Here, I encountered my first experience of full-on racism. The campus also hosted a soccer
camp consisting of white high school boys, tall and towering. One day, while going to the cafeteria
with other Asian students, three soccer boys walked towards us from the other side of the small
street. At first I thought I had imagined the barely comprehensible words coming out of their
mouths. But when I saw a look of skepticism on all the students from our program, I realized that
the boys really had said the Chinese slurs, “ching chong.” We notified our residential assistant,
and she reacted more concerned than us, asking who it was that said this, so she could do something
about it. Nothing ever happened, as far as I know. I let it go quickly, like an unwanted piece of
trash that would just litter my brain.
The one private school I have attended and grown accustomed to was not exempt from
racism, though these incidents happen more subtly. Microaggressions, they termed it, in our
weekly advisory class. Not necessarily bad intentions, but inherently racist. Out of the above
learning environments, my school has the least Asians; I’d only ever had three Asian teachers who
weren’t teaching Mandarin.
Microaggressions can be so subtle, so small, so convenient to shoo away the first time. So
when it first happened, I didn’t make much of it—a quiz being handed back to me, an unfamiliar
name scribbled at the top, with handwriting too neat to be mine, curly and slanted. Across the
room, the sound of my other Asian classmate hesitantly saying, “I think you gave me the wrong
quiz...?” Immediately we knew—we laughed, switched papers, a quick apology, everything was
good. Until it happened several more times. When I spoke about this incident in advisory, another
classmate recognized the situation too. At the end of the period, after all the students dispersed out
the stuffy room, my advisor came up to me, asked me who this teacher was, and I told her. And I
waited. And nothing ever happened. I felt a dent, a scar, and everything wasn’t quite “good” like
it used to be: normal; unquestioning.
The challenge of being a minority has gone over my head for the majority of my short life,
and sometimes still does.
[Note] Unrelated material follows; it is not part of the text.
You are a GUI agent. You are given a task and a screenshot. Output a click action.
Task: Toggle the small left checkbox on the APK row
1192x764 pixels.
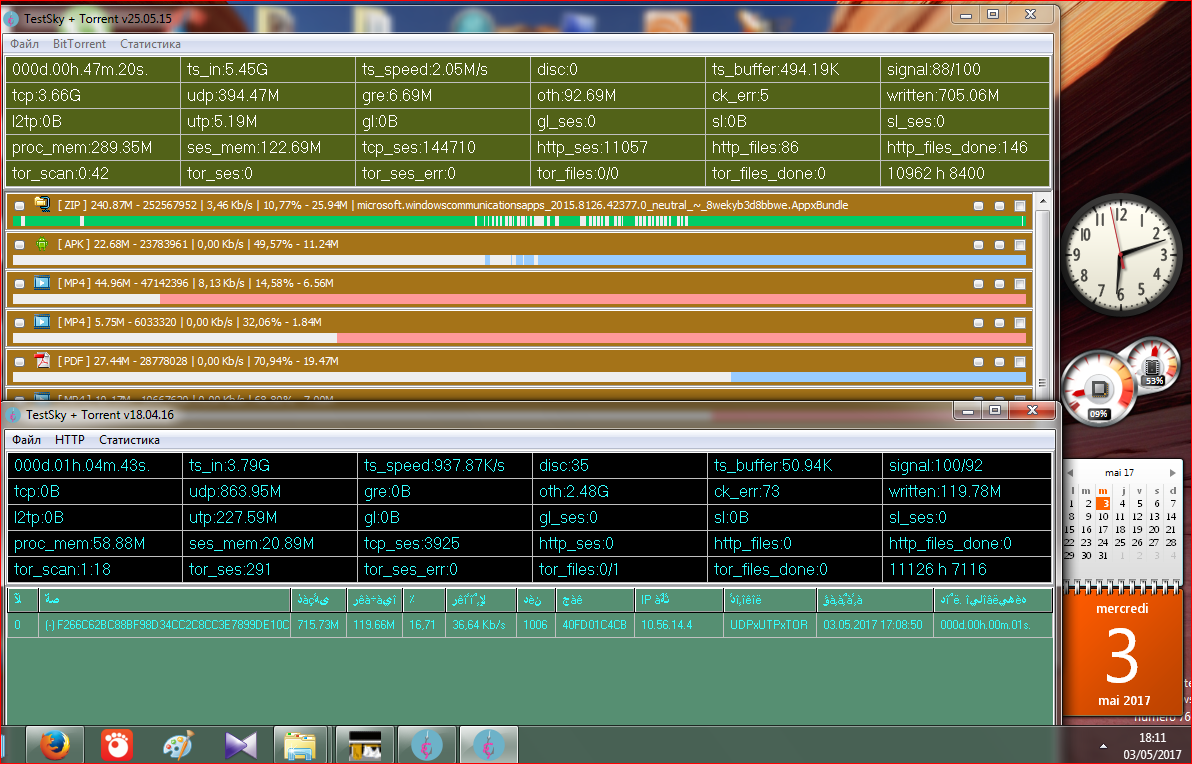click(x=19, y=244)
Being a mixed Asian—Filipino and Chinese—never occupied my
thoughts until recently. Perhaps it is because I live in one of the most famous cities, diverse, rich
with cultures and identities that are natural to me. Within this Big Apple I had nibbled ever so
slightly, tasting only the sweet parts, until others carved it out a little more, and I could see the
hole-hidden worms, bruises rotting the fruit. Maybe it’s because I go to an elite private school that
it took me so long to start breaking down the wall, with others too, trying to figure out the
challenges that go on in the daily life of a minority, even though I am the minority. I am just
waiting for these intruders to start piling my room of a mind later on in life, filling the floor so I
can barely walk around my thoughts. When I tell them to leave, to exit, each intruder will still
SLAM the door lightly, but by the time all the intruders have left, the door is held steady by only
one screw. It may be awhile before this happens, as I continue to shoo away the intruders. For now
I am just waiting for the door to break down, because with all the environments I have experienced,
I have a strong, gut feeling. The door will truly be demolished, and the intruders will flood in.